--- start of Extract to read ---
1. In this case it appears that the accused man committed a violent assault upon his wife. The quarrel seems to have begun in a trivial manner by a dispute why the wife had not served the accused his meal. She appears to have replied rudely to her husband and the accused seems to have then got into an extreme state of rage and began to beat her with a lathi and in spite of the attempt on the part of the daughter and afterwards of other people, he not only struck the woman with a lathi but followed her to a certain place, picked up a badna or water-pot and hit her on the head. There were a good many injuries caused in this way by this savage assault on the woman as many altogether, taking great and small, as 13, but the cause of the woman's death was undoubtedly the blow by the water-pot which made a contused wound on the head 5' x 1' bone deep, and it was discovered that there was a fracture of the left parietal bone caused by the blow by this water-pot. It is quite true that several people tried to stop the man and that; he persisted in this attack, and the real question is not whether the man is guilty but whether the learned Judge was entitled to say that it was unreasonable on the part of the jury to find him guilty only under Clause 2, Section 304, I.P.C.
2. The learned Judge cross-examined the jury in a way which I cannot approve and the jury said that there was grave and sudden provocation which I should have thought was nonsense; but they also paid that the accused beat his wife not knowing that the injury he was causing would be likely to cause death and that the injury which he intended was not sufficient in the ordinary course of nature to cause death.
--- end of Extract to read ---
--- start of Dataset excerpt ---
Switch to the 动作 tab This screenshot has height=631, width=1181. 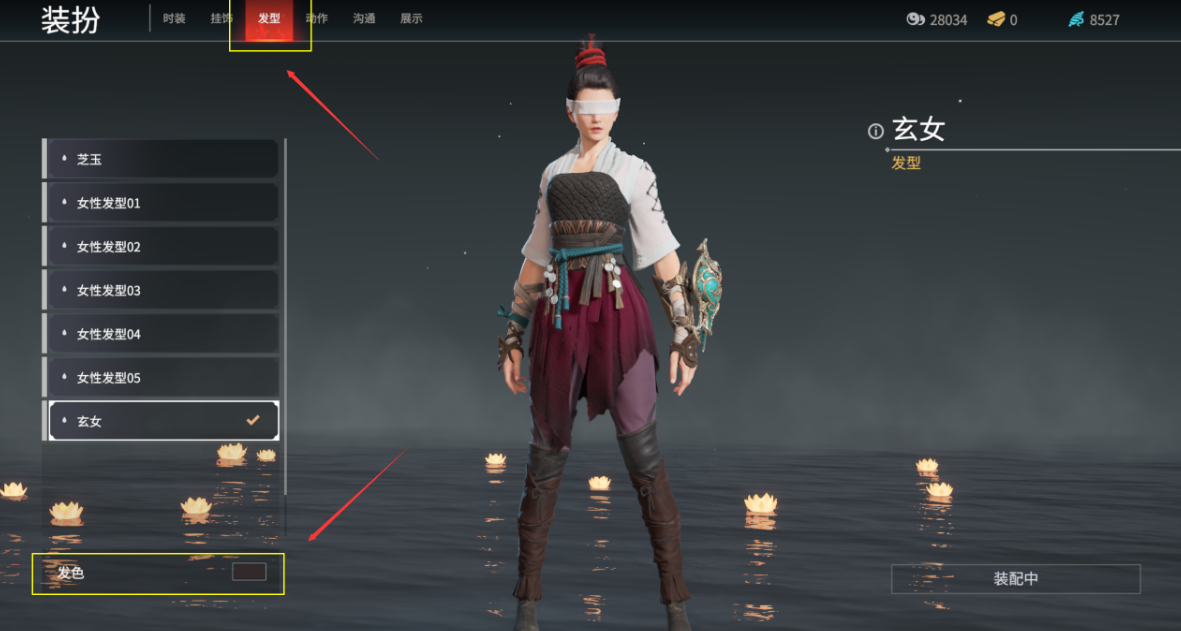(317, 19)
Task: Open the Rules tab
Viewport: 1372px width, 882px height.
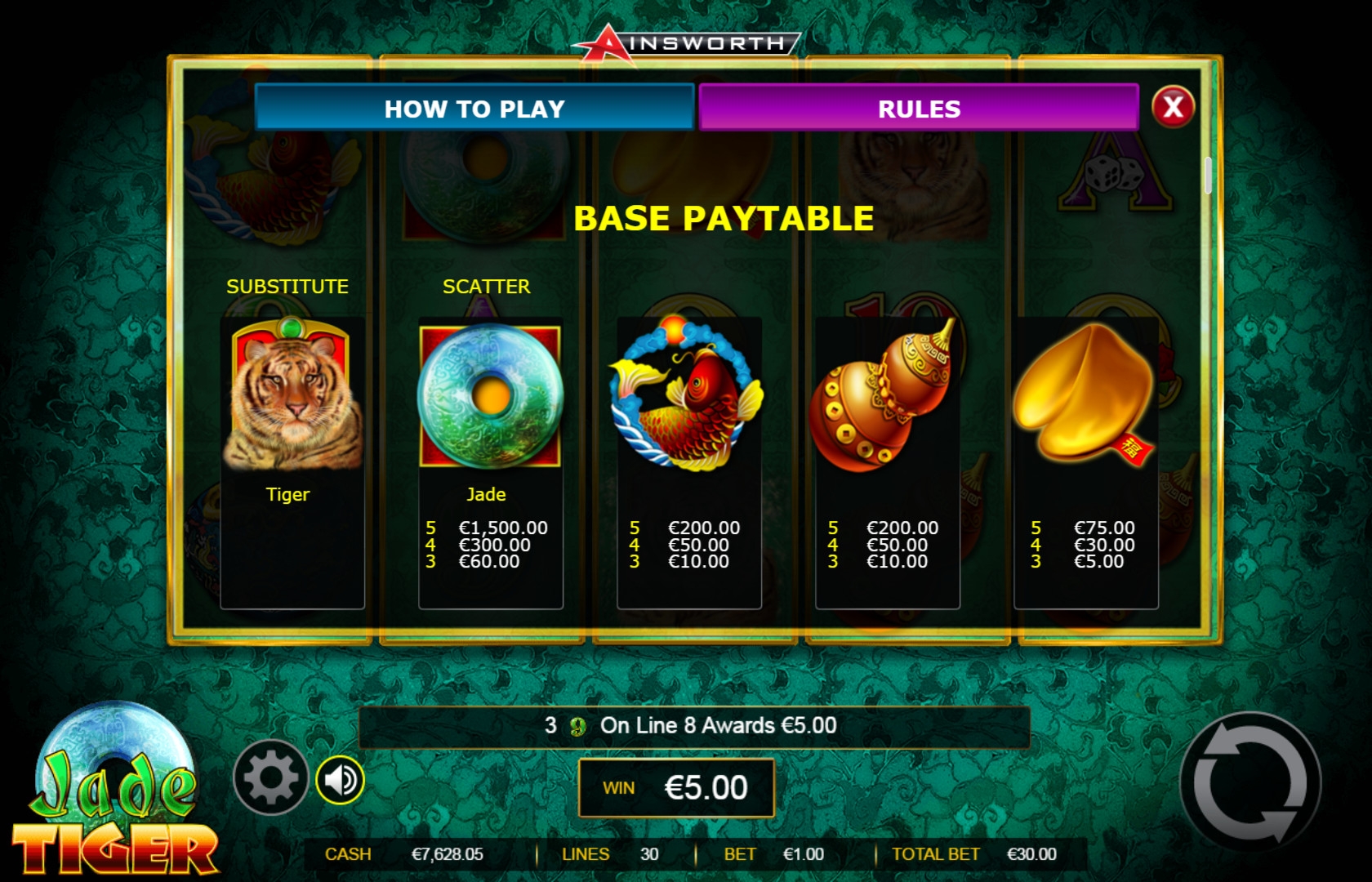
--- end of Dataset excerpt ---
» Problem set
a: Please return the part of the judgment on the assault, starting at "2. The learned" and ending at "to cause death.".
b: Answer these questions from the judgment on the assault:
(i) What did the accused pick up and use to hit his wife on the head?
(ii) How many injuries were caused altogether, taking great and small?
(iii) What did the jury say there was, according to the second paragraph?
c: Extend the judgment on the assault from the point where it stops.

» Responses in order
a:
2. The learned Judge cross-examined the jury in a way which I cannot approve and the jury said that there was grave and sudden provocation which I should have thought was nonsense; but they also paid that the accused beat his wife not knowing that the injury he was causing would be likely to cause death and that the injury which he intended was not sufficient in the ordinary course of nature to cause death.

b:
(i) A badna, or water-pot.
(ii) 13.
(iii) Grave and sudden provocation.

c:
3. The learned Judge has referred the case to us upon the strength of 'a piece of reasoning which seems to me to be entirely erroneous. He says this:
If the fact that the injuries did actually cause death within a short time is enough to show that they were in fact sufficient to cause death and if again every sane adult may be presumed to intend the natural consequences of his act, there can be little room for doubting that the intention of the accused was to cause such injuries as were sufficient in the ordinary course of nature to cause death, even though he might not have the knowledge that these injuries would probably cause death.
4. It appears to me that this is reasoning in a circle and that the learned Judge has misdirected himself in law. The question in such cases is not concluded by any amount of reasoning from the mere fact that the injury caused did in fact result in death. What one has to see is, first, what degree of injury did the man intend; and secondly what did he know as to the consequences of such injury. In this case, the jury were quite entitled to find that he did not know that the amount of injury which he would do when he struck the woman on the head by a water-pot would be such as would likely to cause death nor did he intend such an injury as in the ordinary course of nature would cause death.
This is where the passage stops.